Repeat every line that appears below, with nothing altered.

## Material for this exercise:

_ _ _ _

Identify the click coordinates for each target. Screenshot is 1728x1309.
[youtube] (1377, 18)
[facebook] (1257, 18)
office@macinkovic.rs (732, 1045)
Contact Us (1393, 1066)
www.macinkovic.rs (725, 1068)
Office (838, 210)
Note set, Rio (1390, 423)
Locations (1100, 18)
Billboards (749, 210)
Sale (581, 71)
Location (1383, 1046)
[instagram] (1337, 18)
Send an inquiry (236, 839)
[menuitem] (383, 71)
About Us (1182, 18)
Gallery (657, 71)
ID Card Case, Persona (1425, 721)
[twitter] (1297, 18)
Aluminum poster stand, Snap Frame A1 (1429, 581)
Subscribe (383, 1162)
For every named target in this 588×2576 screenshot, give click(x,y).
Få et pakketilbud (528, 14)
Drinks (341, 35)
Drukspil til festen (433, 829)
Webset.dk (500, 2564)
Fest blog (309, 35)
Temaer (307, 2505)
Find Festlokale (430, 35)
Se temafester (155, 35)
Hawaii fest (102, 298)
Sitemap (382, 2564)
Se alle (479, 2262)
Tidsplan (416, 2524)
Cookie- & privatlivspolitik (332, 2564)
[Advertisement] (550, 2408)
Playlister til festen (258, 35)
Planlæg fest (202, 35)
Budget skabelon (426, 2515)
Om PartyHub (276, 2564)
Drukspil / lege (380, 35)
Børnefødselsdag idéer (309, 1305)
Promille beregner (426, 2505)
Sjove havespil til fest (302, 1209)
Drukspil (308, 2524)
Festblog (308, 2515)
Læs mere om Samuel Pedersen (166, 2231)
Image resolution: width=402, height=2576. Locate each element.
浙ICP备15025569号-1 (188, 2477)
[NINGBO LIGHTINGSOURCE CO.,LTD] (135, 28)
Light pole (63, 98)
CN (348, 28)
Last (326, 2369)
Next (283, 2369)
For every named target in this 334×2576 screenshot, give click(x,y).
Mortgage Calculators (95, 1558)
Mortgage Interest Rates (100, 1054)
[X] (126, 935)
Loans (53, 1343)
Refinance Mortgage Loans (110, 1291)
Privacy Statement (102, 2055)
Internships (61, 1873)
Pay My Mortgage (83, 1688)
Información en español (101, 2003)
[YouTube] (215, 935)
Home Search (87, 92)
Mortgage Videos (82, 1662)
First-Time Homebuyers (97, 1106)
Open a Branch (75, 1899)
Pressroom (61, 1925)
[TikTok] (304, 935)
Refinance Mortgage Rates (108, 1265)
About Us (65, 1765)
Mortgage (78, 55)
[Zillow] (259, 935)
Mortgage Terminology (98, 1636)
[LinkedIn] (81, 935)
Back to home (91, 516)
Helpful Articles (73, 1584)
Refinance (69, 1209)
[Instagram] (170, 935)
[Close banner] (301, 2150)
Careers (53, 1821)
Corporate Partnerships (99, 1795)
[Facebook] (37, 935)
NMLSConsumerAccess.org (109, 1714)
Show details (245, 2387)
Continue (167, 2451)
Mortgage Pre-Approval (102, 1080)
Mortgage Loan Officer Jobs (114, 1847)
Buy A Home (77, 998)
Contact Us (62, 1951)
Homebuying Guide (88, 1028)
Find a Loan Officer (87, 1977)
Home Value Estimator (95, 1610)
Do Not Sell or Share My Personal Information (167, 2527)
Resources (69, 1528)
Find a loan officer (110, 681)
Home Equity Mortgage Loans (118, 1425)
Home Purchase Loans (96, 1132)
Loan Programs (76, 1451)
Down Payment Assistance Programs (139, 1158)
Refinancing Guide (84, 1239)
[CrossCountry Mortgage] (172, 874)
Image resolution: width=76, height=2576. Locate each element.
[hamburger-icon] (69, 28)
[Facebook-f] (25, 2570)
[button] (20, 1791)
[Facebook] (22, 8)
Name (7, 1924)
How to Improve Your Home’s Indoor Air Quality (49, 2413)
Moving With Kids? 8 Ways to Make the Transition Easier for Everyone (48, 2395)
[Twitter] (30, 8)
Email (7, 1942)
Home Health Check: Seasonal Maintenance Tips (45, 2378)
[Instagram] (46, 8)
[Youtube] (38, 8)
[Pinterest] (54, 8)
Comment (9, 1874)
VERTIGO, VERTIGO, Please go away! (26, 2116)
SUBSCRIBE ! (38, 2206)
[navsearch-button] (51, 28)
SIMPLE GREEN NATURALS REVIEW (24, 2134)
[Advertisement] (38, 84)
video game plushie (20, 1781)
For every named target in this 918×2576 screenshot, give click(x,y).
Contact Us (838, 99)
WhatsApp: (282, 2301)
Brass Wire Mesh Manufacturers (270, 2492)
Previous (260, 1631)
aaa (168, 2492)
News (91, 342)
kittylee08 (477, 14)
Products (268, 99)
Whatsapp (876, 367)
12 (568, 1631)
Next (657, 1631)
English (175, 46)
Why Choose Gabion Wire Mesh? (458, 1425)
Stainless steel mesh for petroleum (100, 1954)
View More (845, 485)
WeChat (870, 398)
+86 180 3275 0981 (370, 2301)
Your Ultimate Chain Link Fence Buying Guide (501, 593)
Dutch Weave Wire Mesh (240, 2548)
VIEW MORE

_ _ _ _

## Answer for the task:
Identify the click coordinates for each target. Screenshot is 1728x1309.
[youtube] (1377, 18)
[facebook] (1257, 18)
office@macinkovic.rs (732, 1045)
Contact Us (1393, 1066)
www.macinkovic.rs (725, 1068)
Office (838, 210)
Note set, Rio (1390, 423)
Locations (1100, 18)
Billboards (749, 210)
Sale (581, 71)
Location (1383, 1046)
[instagram] (1337, 18)
Send an inquiry (236, 839)
[menuitem] (383, 71)
About Us (1182, 18)
Gallery (657, 71)
ID Card Case, Persona (1425, 721)
[twitter] (1297, 18)
Aluminum poster stand, Snap Frame A1 (1429, 581)
Subscribe (383, 1162)
For every named target in this 588×2576 screenshot, give click(x,y).
Få et pakketilbud (528, 14)
Drinks (341, 35)
Drukspil til festen (433, 829)
Webset.dk (500, 2564)
Fest blog (309, 35)
Temaer (307, 2505)
Find Festlokale (430, 35)
Se temafester (155, 35)
Hawaii fest (102, 298)
Sitemap (382, 2564)
Se alle (479, 2262)
Tidsplan (416, 2524)
Cookie- & privatlivspolitik (332, 2564)
[Advertisement] (550, 2408)
Playlister til festen (258, 35)
Planlæg fest (202, 35)
Budget skabelon (426, 2515)
Om PartyHub (276, 2564)
Drukspil / lege (380, 35)
Børnefødselsdag idéer (309, 1305)
Promille beregner (426, 2505)
Sjove havespil til fest (302, 1209)
Drukspil (308, 2524)
Festblog (308, 2515)
Læs mere om Samuel Pedersen (166, 2231)
Image resolution: width=402, height=2576. Locate each element.
浙ICP备15025569号-1 (188, 2477)
[NINGBO LIGHTINGSOURCE CO.,LTD] (135, 28)
Light pole (63, 98)
CN (348, 28)
Last (326, 2369)
Next (283, 2369)
For every named target in this 334×2576 screenshot, give click(x,y).
Mortgage Calculators (95, 1558)
Mortgage Interest Rates (100, 1054)
[X] (126, 935)
Loans (53, 1343)
Refinance Mortgage Loans (110, 1291)
Privacy Statement (102, 2055)
Internships (61, 1873)
Pay My Mortgage (83, 1688)
Información en español (101, 2003)
[YouTube] (215, 935)
Home Search (87, 92)
Mortgage Videos (82, 1662)
First-Time Homebuyers (97, 1106)
Open a Branch (75, 1899)
Pressroom (61, 1925)
[TikTok] (304, 935)
Refinance Mortgage Rates (108, 1265)
About Us (65, 1765)
Mortgage (78, 55)
[Zillow] (259, 935)
Mortgage Terminology (98, 1636)
[LinkedIn] (81, 935)
Back to home (91, 516)
Helpful Articles (73, 1584)
Refinance (69, 1209)
[Instagram] (170, 935)
[Close banner] (301, 2150)
Careers (53, 1821)
Corporate Partnerships (99, 1795)
[Facebook] (37, 935)
NMLSConsumerAccess.org (109, 1714)
Show details (245, 2387)
Continue (167, 2451)
Mortgage Pre-Approval (102, 1080)
Mortgage Loan Officer Jobs (114, 1847)
Buy A Home (77, 998)
Contact Us (62, 1951)
Homebuying Guide (88, 1028)
Find a Loan Officer (87, 1977)
Home Value Estimator (95, 1610)
Do Not Sell or Share My Personal Information (167, 2527)
Resources (69, 1528)
Find a loan officer (110, 681)
Home Equity Mortgage Loans (118, 1425)
Home Purchase Loans (96, 1132)
Loan Programs (76, 1451)
Down Payment Assistance Programs (139, 1158)
Refinancing Guide (84, 1239)
[CrossCountry Mortgage] (172, 874)
Image resolution: width=76, height=2576. Locate each element.
[hamburger-icon] (69, 28)
[Facebook-f] (25, 2570)
[button] (20, 1791)
[Facebook] (22, 8)
Name (7, 1924)
How to Improve Your Home’s Indoor Air Quality (49, 2413)
Moving With Kids? 8 Ways to Make the Transition Easier for Everyone (48, 2395)
[Twitter] (30, 8)
Email (7, 1942)
Home Health Check: Seasonal Maintenance Tips (45, 2378)
[Instagram] (46, 8)
[Youtube] (38, 8)
[Pinterest] (54, 8)
Comment (9, 1874)
VERTIGO, VERTIGO, Please go away! (26, 2116)
SUBSCRIBE ! (38, 2206)
[navsearch-button] (51, 28)
SIMPLE GREEN NATURALS REVIEW (24, 2134)
[Advertisement] (38, 84)
video game plushie (20, 1781)
For every named target in this 918×2576 screenshot, give click(x,y).
Contact Us (838, 99)
WhatsApp: (282, 2301)
Brass Wire Mesh Manufacturers (270, 2492)
Previous (260, 1631)
aaa (168, 2492)
News (91, 342)
kittylee08 (477, 14)
Products (268, 99)
Whatsapp (876, 367)
12 (568, 1631)
Next (657, 1631)
English (175, 46)
Why Choose Gabion Wire Mesh? (458, 1425)
Stainless steel mesh for petroleum (100, 1954)
View More (845, 485)
WeChat (870, 398)
+86 180 3275 0981 (370, 2301)
Your Ultimate Chain Link Fence Buying Guide (501, 593)
Dutch Weave Wire Mesh (240, 2548)
VIEW MORE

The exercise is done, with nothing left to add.